The Rocky and Chagrin flows looks to be the best. I haven't been on the Grand yet this year, so I can't give any insight as to how thats going.


----------



## creekcrawler (Oct 5, 2004)

IN the early fall, my program is to stay as far east as possible.


----------



## thephildo0916 (Mar 4, 2009)

Don't waste your money on any jarred eggs...go with a jig and mag instead, or minnows...imo.


----------



## fishinnick (Feb 19, 2011)

Thanks everyone. 

I don't use eggs very often(that's why I'm asking where to get them), but from my experiences the jarred Atlas ones aren't good, that's why I'm looking for other places that sell eggs. With that said, even when I do have good eggs I still seem to catch more on jig/maggots and minnows lol.


----------



## stak45dx1 (Jun 21, 2011)

Erie shore genaral store should have eggs if u go to the chag, it's on lake shore blvd, about 1/2 mile east of 91. They should have maggots too, and its close to some good spots.


----------



## fishinnick (Feb 19, 2011)

I ended up fishing the pa tribs. never made it to conneaut though. Did pretty good. I'll post pics tomorrow...

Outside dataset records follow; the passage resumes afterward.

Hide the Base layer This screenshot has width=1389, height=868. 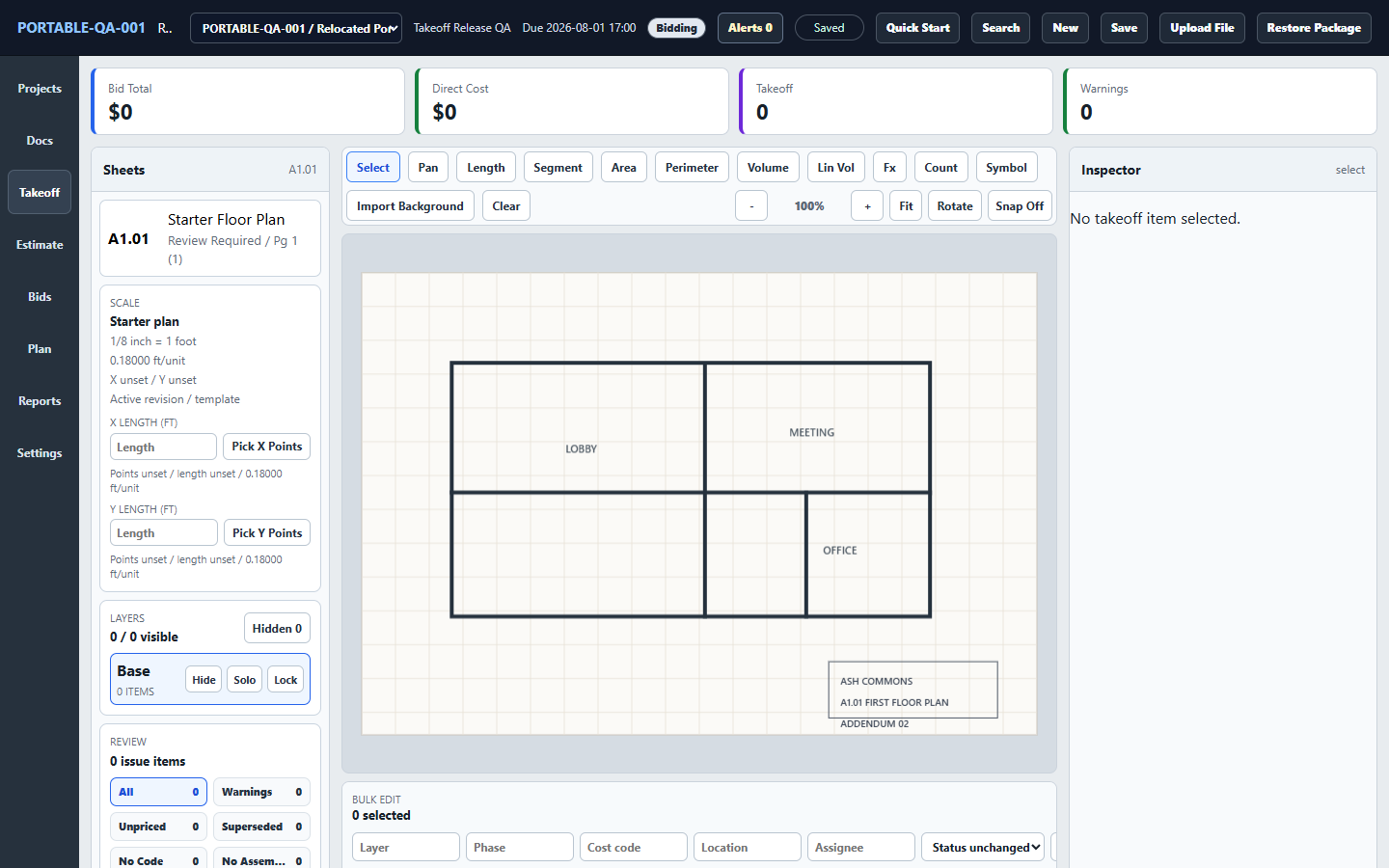204,679
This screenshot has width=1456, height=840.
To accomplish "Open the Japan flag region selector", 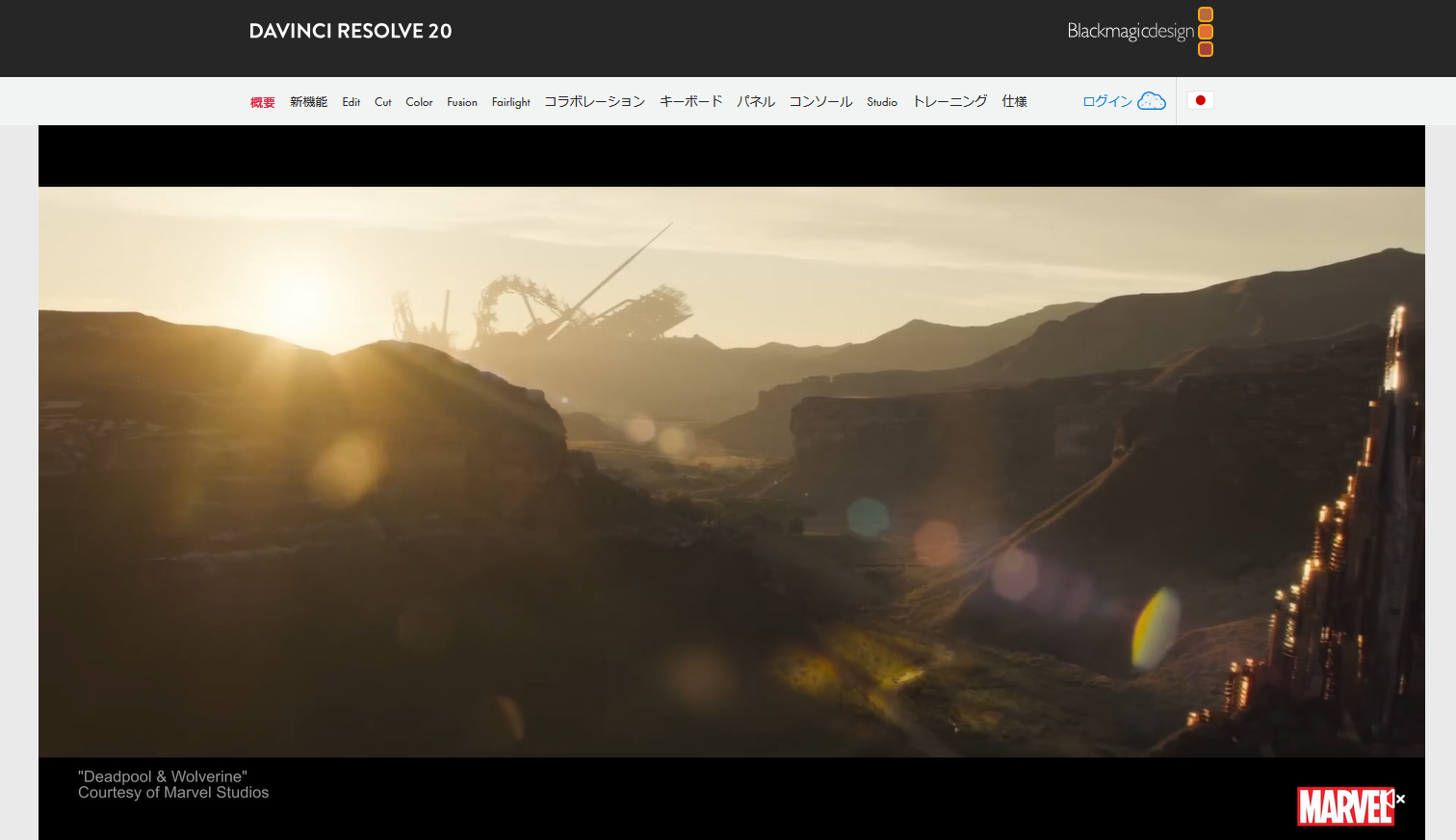I will 1200,100.
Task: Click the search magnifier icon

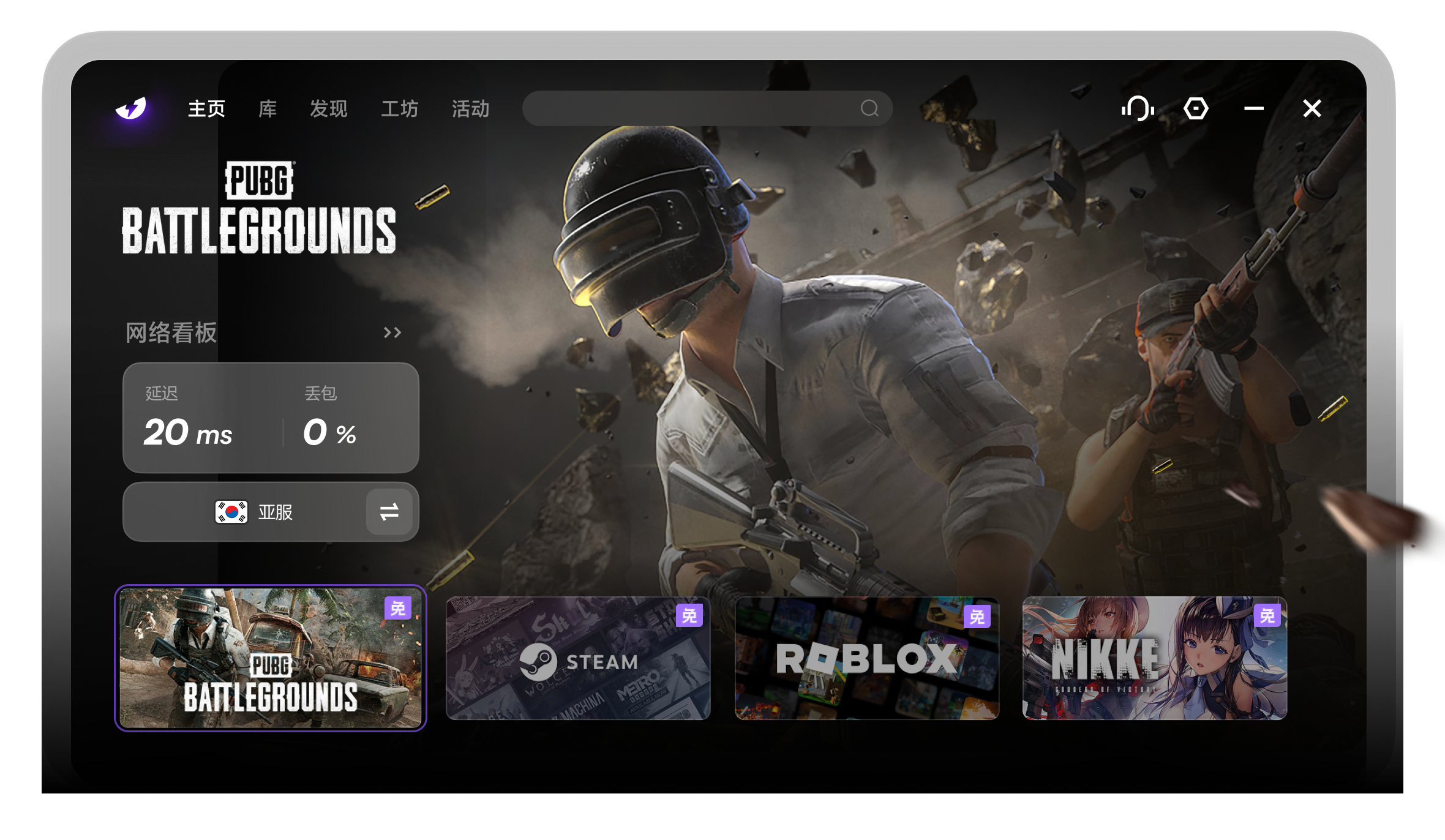Action: pyautogui.click(x=869, y=108)
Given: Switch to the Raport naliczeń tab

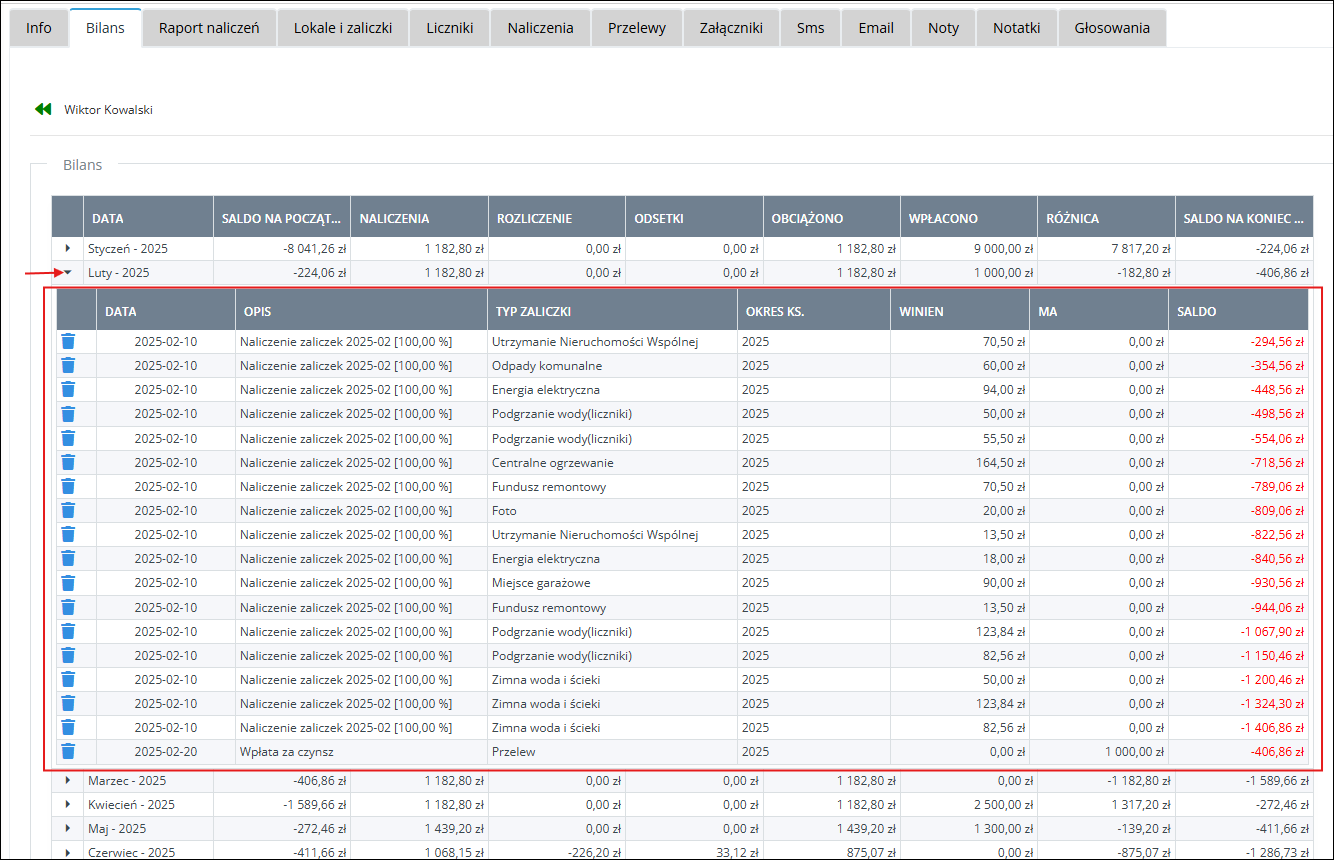Looking at the screenshot, I should (x=209, y=28).
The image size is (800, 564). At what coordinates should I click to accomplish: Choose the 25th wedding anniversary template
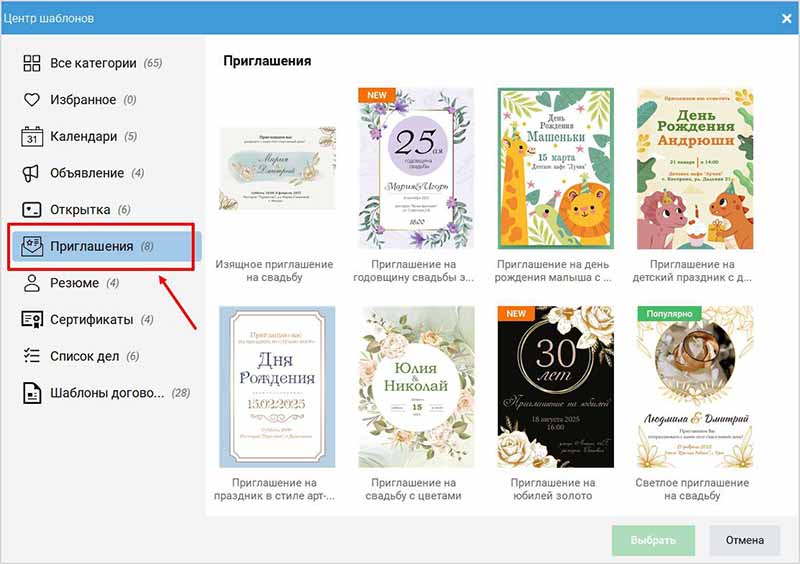416,167
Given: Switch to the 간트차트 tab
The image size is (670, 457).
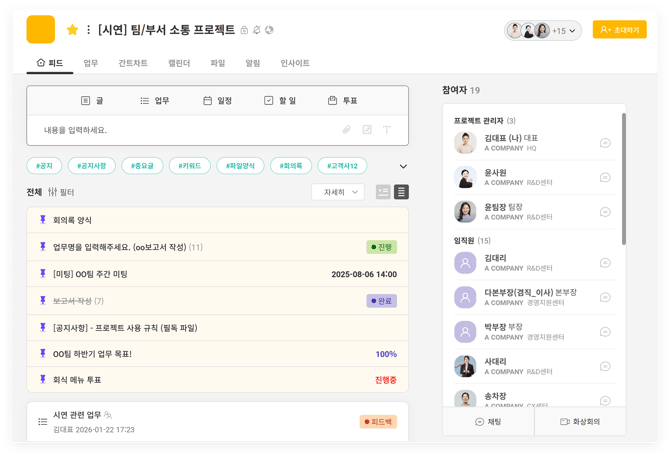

Outdoor Hub mobile, the outdoor information engine


----------



## fishinnick (Feb 19, 2011)

Fished Elk and Walnut. Walnut was crowded of course, but my brother and I found some fish that didn't have many people on them. As soon as we started getting into them the circus surrounded us lol. Elk didn't have a ton but we did find and catch some. Got I think 12 all together and lost a bunch more. Even got my first lake run brown! Most of the fish we caught on various flies but we did get a few on minnows as well.

Sorry about the rocks btw. I usually use a net and keep the fish in the water most of the time but my brother had it upstream. All the fish swam off with power and the rocks were wet, so no slime left behind.


----------



## fishinbula (Aug 30, 2007)

Nice catch and thats a very nice brown. Great job guys!


----------



## FISHIN216 (Mar 18, 2009)

fishinnick said:


> Fished Elk and Walnut. Walnut was crowded of course, but my brother and I found some fish that didn't have many people on them. As soon as we started getting into them the circus surrounded us lol. Elk didn't have a ton but we did find and catch some. Got I think 12 all together and lost a bunch more. Even got my first lake run brown! Most of the fish we caught on various flies but we did get a few on minnows as well.
> 
> Sorry about the rocks btw. I usually use a net and keep the fish in the water most of the time but my brother had it upstream. All the fish swam off with power and the rocks were wet, so no slime left behind.


Googins were in full force saturday at elk....nice fish. Got my first brown as well

posted using Outdoor Hub Campfire


----------



## fishinnick (Feb 19, 2011)

Thanks. Yeah the creeks were crowded, and unfortuanately more people than fish in most cases. There weren't many fish on Elk(well, the stretch I was fishin), and where there were fish there were people. Where I caught the fish on Elk was towards the end of the day so the crowds died down a little.


----------



## Rasper (Sep 6, 2012)

Do you notice that all the fish are looking down? Does that mean they are feeding whats underneath them and not above them?


----------



## ReelPower (May 18, 2009)

Rasper said:


> Do you notice that all the fish are looking down? Does that mean they are feeding whats underneath them and not above them?


Maybe trying to see what large ape creature has them on shore after magically pulling then in by unknown attachment, lol. Or checking shoe size?


----------



## Rasper (Sep 6, 2012)

ReelPower said:


> Maybe trying to see what large ape creature has them on shore after magically pulling then in by unknown attachment, lol. Or checking shoe size?


Nice. I thought they were checking out how dumb we look with waders on. But on a serious note i heard thats how you can tell if bass are feeding below or above does same go with trout?


----------